Between November 2012 and December 2015, Whitford engaged in 74 transactions when (a) Whitford’s foreign subsidiaries exported goods to Iran and completed transactions with persons in Iran; and (b) US-person employees of Whitford facilitated the Iran business.
Whitford’s Regulatory Manager incorrectly advised Whitford business personnel that foreign subsidiaries could conduct business with Iran so long such business was executed through a third party.
Biomin, a U.S. based animal nutrition company, agreed to pay OFAC $257,000 for violations of the Cuba Sanctions Program. During a period from July 2012 to September 2017, Biomin engaged in 30 prohibited transactions with a Cuban company in violation of the Cuba Sanctions Program. Biomin’s senior management mistakenly believed that conducting the transactions through foreign subsidiaries would not violate the Cuban Sanctions Program. As a result, Biomin arranged the transactions through two foreign companies that it either owned or controlled.
Finally, Deutsche Bank agreed to pay $157,500 for its conduct of a $28 million transaction involving IPP Oil Products as part of a series of related transactions. While the payment instructions did not specifically identify IPP Oil, the payment was related to a series of purchases of fuel oil that involved IPP Oil.

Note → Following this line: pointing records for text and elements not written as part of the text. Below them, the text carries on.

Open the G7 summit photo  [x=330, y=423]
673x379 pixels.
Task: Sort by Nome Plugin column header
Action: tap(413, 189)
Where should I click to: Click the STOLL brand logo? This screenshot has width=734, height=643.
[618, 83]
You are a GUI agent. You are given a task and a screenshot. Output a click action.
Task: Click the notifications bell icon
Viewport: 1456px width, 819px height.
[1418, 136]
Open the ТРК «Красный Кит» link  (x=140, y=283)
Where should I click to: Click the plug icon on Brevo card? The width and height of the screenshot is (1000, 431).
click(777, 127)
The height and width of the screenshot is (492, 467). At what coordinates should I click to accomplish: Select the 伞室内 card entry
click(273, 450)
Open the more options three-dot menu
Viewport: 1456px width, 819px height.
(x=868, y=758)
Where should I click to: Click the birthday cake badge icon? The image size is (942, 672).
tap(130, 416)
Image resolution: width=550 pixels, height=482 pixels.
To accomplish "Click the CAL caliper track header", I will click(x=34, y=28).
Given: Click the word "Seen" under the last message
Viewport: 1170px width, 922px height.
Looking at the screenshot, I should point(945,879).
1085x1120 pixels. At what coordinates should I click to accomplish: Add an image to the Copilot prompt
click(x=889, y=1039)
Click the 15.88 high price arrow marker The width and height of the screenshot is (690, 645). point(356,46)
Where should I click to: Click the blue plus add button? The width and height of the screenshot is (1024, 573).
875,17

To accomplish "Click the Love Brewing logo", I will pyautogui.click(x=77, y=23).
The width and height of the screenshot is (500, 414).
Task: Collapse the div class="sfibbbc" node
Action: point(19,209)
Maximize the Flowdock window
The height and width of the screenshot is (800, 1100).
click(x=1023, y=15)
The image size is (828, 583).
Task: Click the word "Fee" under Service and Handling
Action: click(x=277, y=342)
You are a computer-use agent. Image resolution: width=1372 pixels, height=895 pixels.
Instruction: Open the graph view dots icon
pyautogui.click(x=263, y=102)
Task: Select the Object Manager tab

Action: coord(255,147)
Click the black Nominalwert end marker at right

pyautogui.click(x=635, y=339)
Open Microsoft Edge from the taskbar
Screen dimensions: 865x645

Before the transaction occurred, US counsel for IPP Oil represented to Deutsche Bank that IPP Oil’s interest in the transaction no longer existed. Notwithstanding this representation, OFAC cited Deutsche Bank for its failure to conduct due diligence to corroborate the US counsel’s representation concerning IPP Oil’s lack of interest in the transaction. OFAC subsequently determined that IPP Oil nonetheless had an interest in the transaction. Deutsche Bank incorrectly relied on verbal assurances from US Counsel concerning IPP Oil’s status under OFAC sanctions.